#43255 [BC-Medium] user transactions might be lost due to missing error handling in celestia rpc client requests blob submit failure
#43255 [BC-Medium] User Transactions might be lost due to missing Error Handling in Celestia RPC Client Requests `blob_submit` failure
Submitted on Apr 4th 2025 at 04:03:41 UTC by @perseverance for Attackathon | Movement Labs
Report ID: #43255
Report Type: Blockchain/DLT
Report severity: Medium
Target: https://github.com/immunefi-team/attackathon-movement/tree/main/protocol-units/da/movement/
Impacts:
Causing network processing nodes to process transactions from the mempool beyond set parameters
Description
Summary
User Transactions received from users into Mempool are batched into a gRPC batch_write requests to send to DA Lightnode. The Blob Data is sent from DA Lightnode to Celestia. Since this communication is via a network communication protocol, there can be errors of different reasons. There is no mechanism in place to retry on failures. If DA Lightnode works in sequencer
mode, then the function tick_publish_blobs
just return error. This might cause user transactions to be lost and not executed, although the user transactions submission RPC requests returned success.

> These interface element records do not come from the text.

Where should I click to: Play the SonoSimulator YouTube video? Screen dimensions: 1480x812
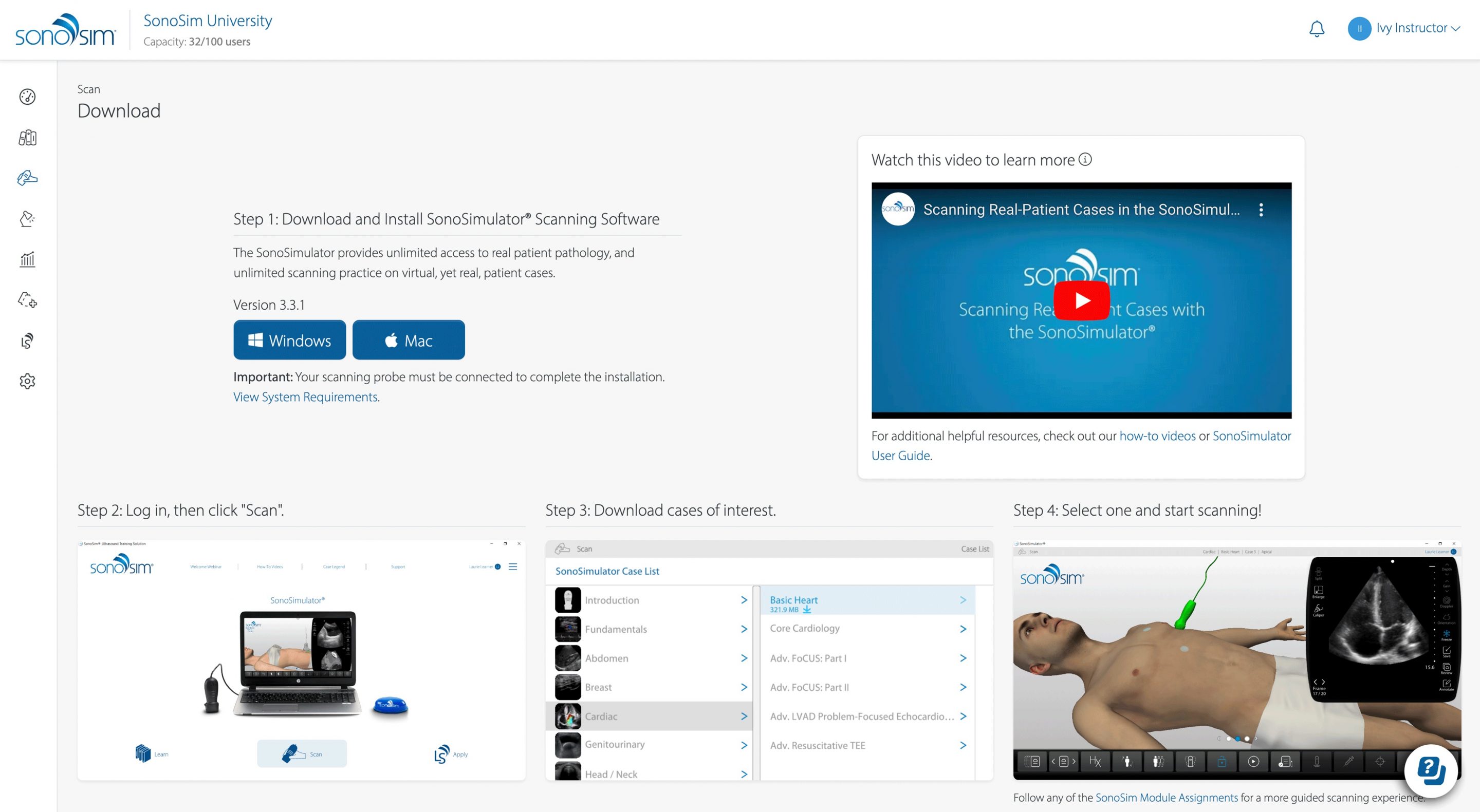pyautogui.click(x=1081, y=300)
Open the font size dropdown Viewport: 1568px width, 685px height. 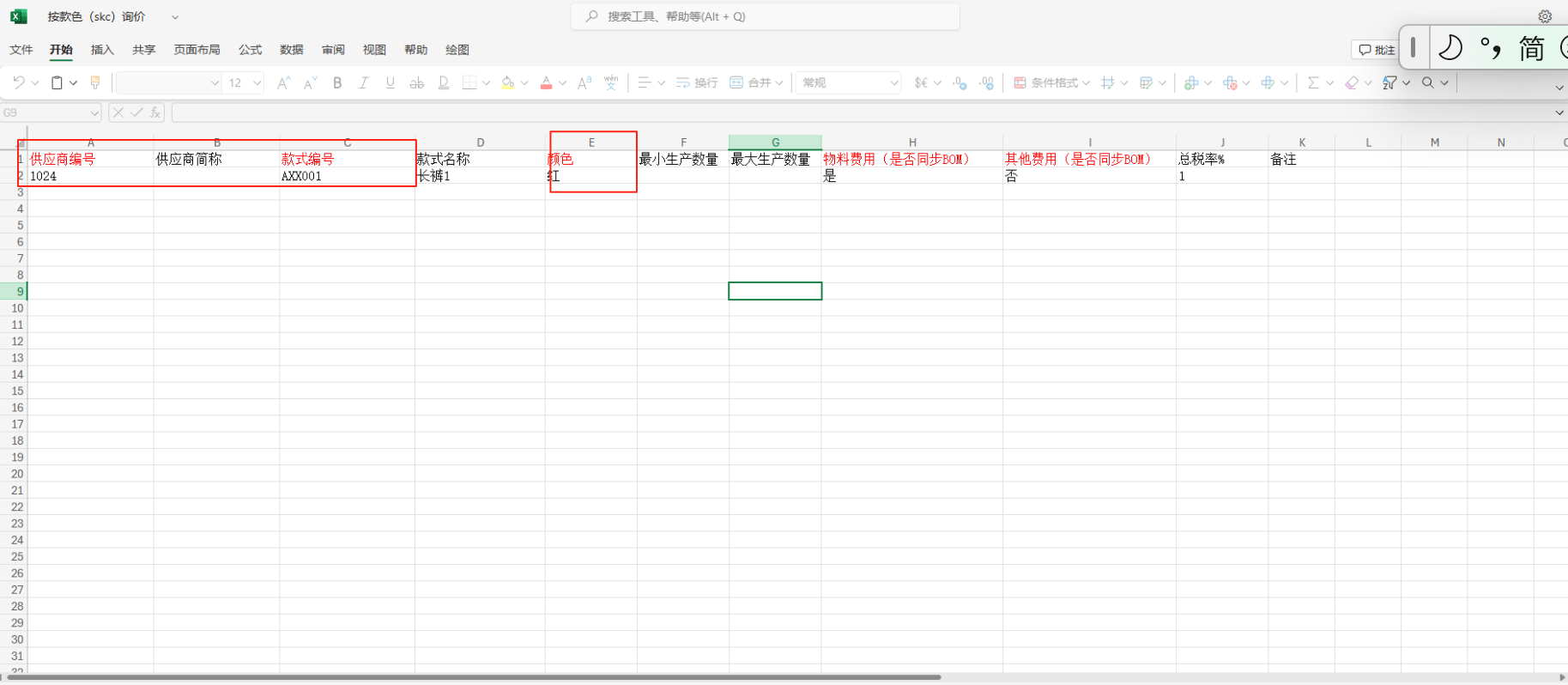[x=257, y=82]
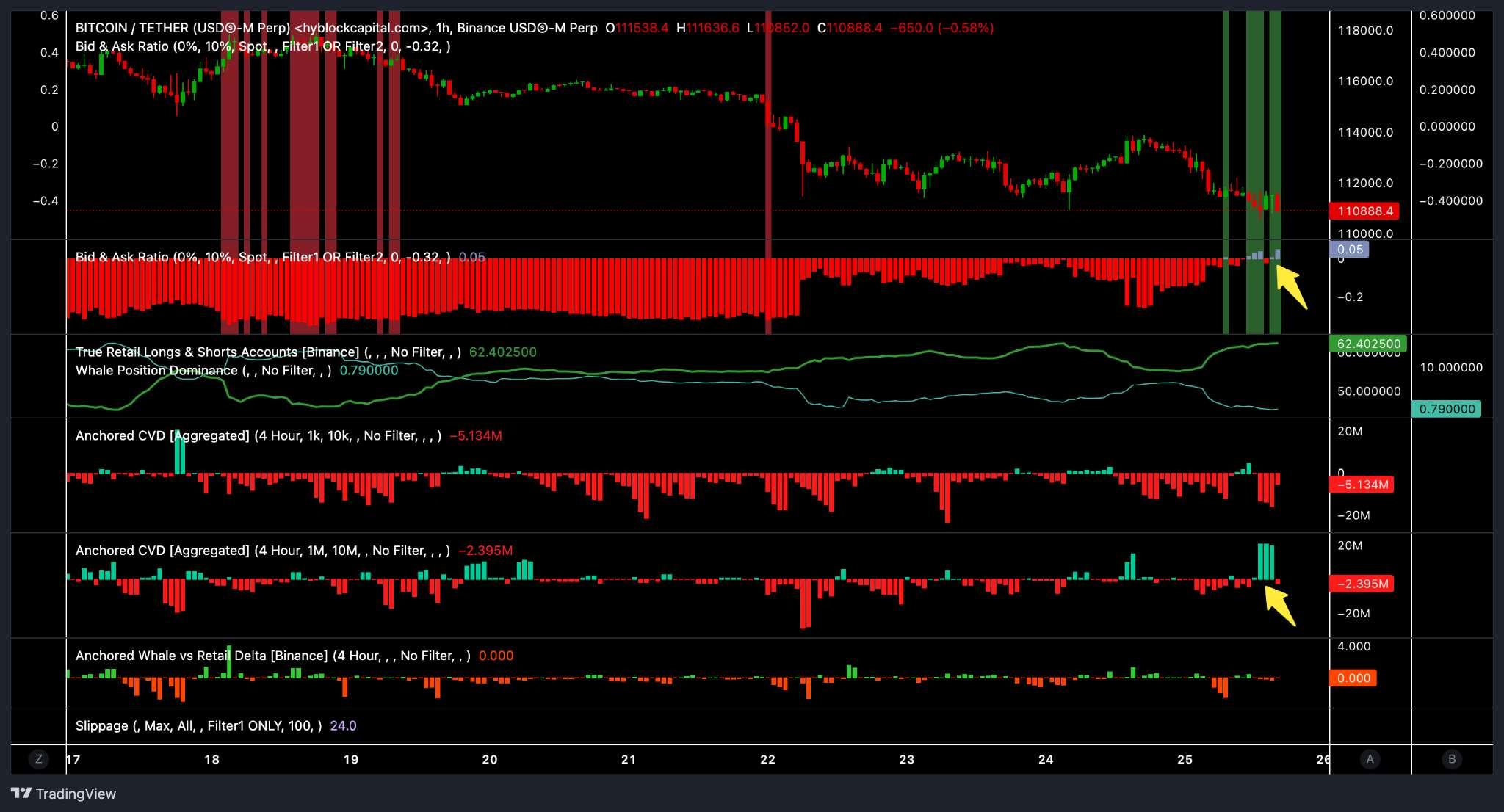Click the B scale button on the time axis
The height and width of the screenshot is (812, 1504).
1452,759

There would be no error to inform users.
Technical Details
Vulnerability Location
In the Scenario DA Ligtnode works in sequencer
mode, the vulnerability exists in tick_publish_blobs
function. In this function, the blocks are taken out of Receiver MPSC channel that is FIFO channel. And then call submit_blocks
to send blob data to Celestia. In case submit_blocks
return error, the function tick_publish_blobs
just return error silently, there is no mechanism to retry or store the blocks back to the database to retry later. So in this case, the block
that contains thousands of user transactions are lost.

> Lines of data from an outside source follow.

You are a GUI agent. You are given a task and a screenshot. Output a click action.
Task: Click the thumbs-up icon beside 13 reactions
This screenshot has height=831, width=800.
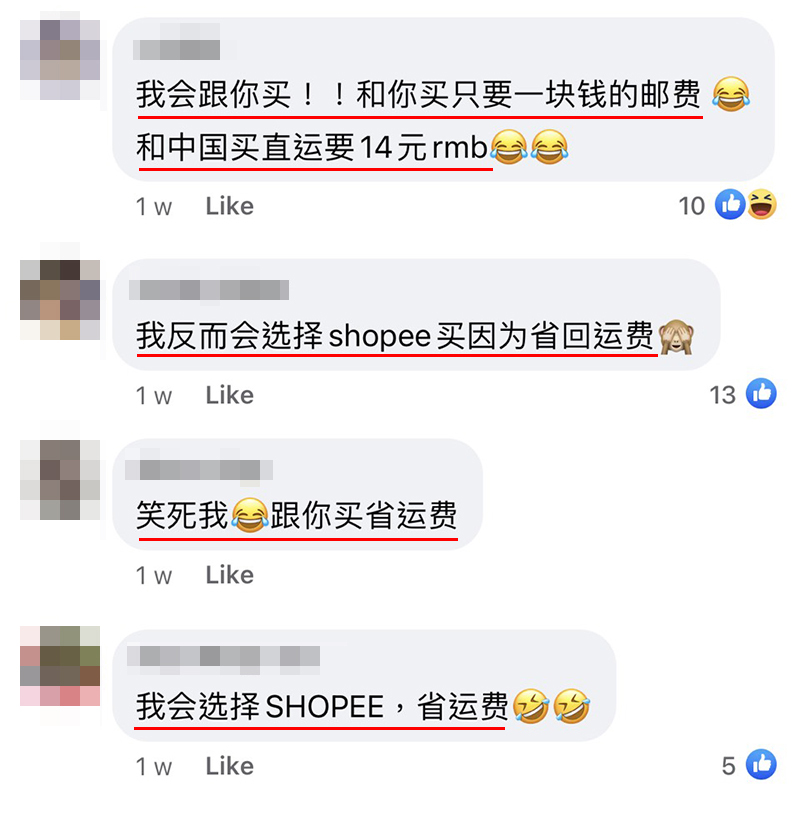(x=761, y=394)
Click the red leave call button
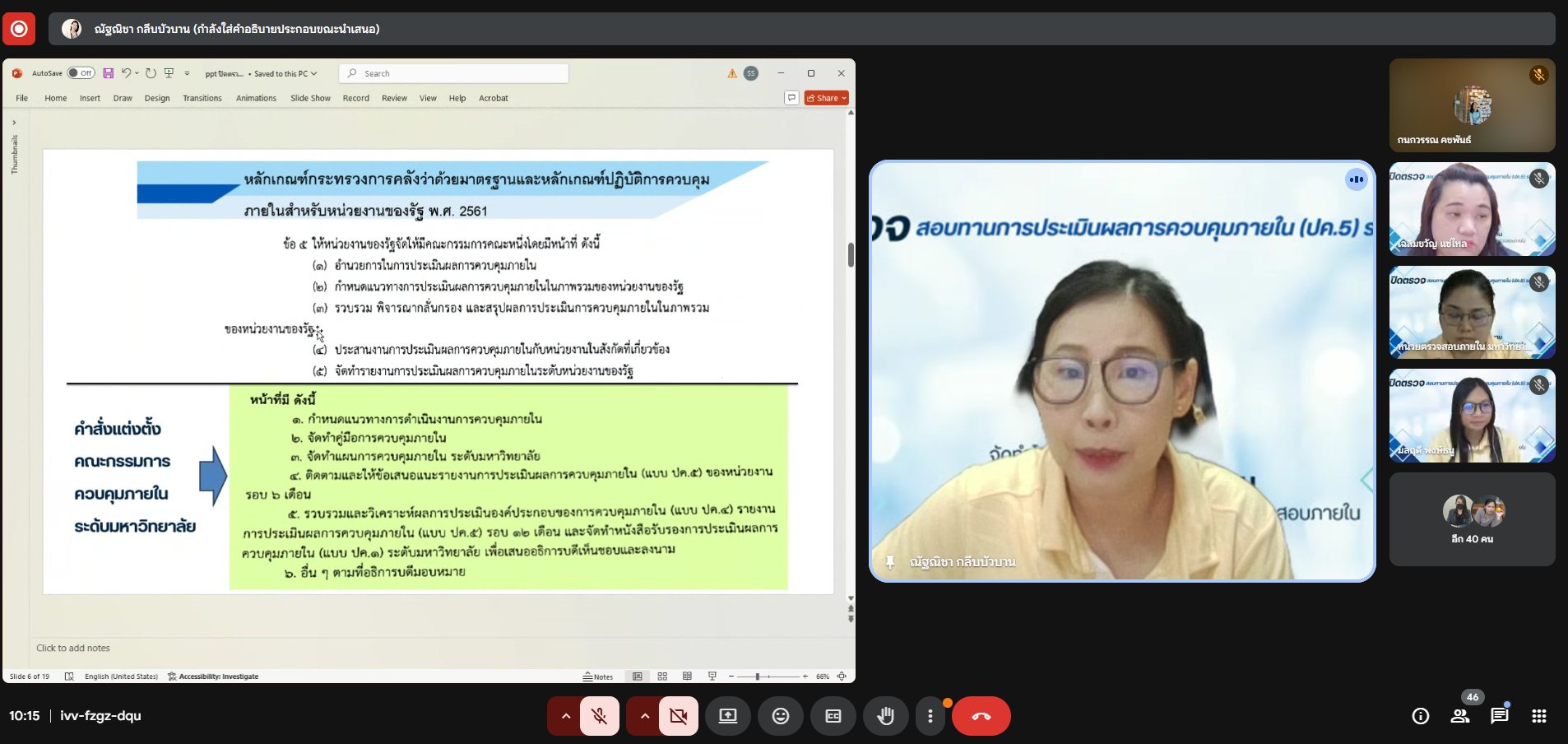The width and height of the screenshot is (1568, 744). 981,716
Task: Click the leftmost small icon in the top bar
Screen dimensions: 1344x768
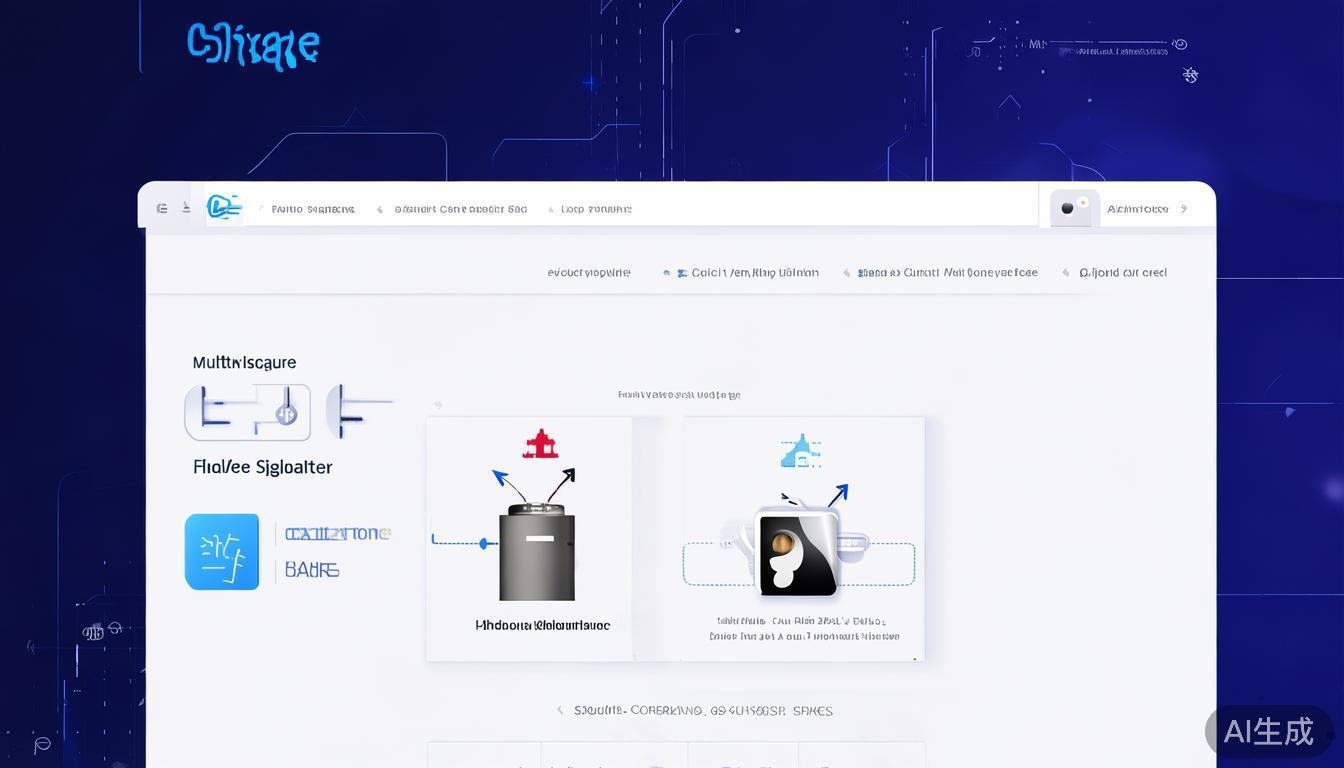Action: tap(162, 208)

Notice that although for DA Lightnode, the RockDB database is available, but the project has not implemented any retry mechanism or write back the blocks to database to retry later in case of failures.

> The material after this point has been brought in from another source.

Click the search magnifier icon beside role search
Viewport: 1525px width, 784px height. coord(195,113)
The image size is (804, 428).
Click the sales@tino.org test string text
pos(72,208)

https://github.com/immunefi-team/attackathon-movement/blob/a2790c6ac17b7cf02a69aea172c2b38d2be8ce00/protocol-units/da/movement/protocol/light-node/src/sequencer.rs#L219-L241
/// Ticks the block proposer to build blocks and submit them
async fn tick_publish_blobs(
&self,
receiver: &mut Receiver<Block>,
) -> Result<(), anyhow::Error> {
// get some blocks in a batch
let blocks = self.read_blocks(receiver).await?; // @audit blocks are taken out of Receiver MPSC channel that is FIFO channel.
if blocks.is_empty() {
return Ok(());
}
// submit the blobs, resizing as needed
let ids = blocks.iter().map(|b| b.id()).collect::<Vec<_>>();
for block_id in &ids {
info!(target: "movement_timing", %block_id, "submitting_block_batch");
}
self.submit_blocks(blocks).await?; // @audit call submit_blocks . If this return error then the function return error but blocks are lost
for block_id in &ids {
info!(target: "movement_timing", %block_id, "submitted_block_batch");
}
Ok(())
}
Detailed Explanation
Life cycle of a user transaction submission
Code flow of handling of a user transaction submission request to the Sequencer are described in details in report 43188.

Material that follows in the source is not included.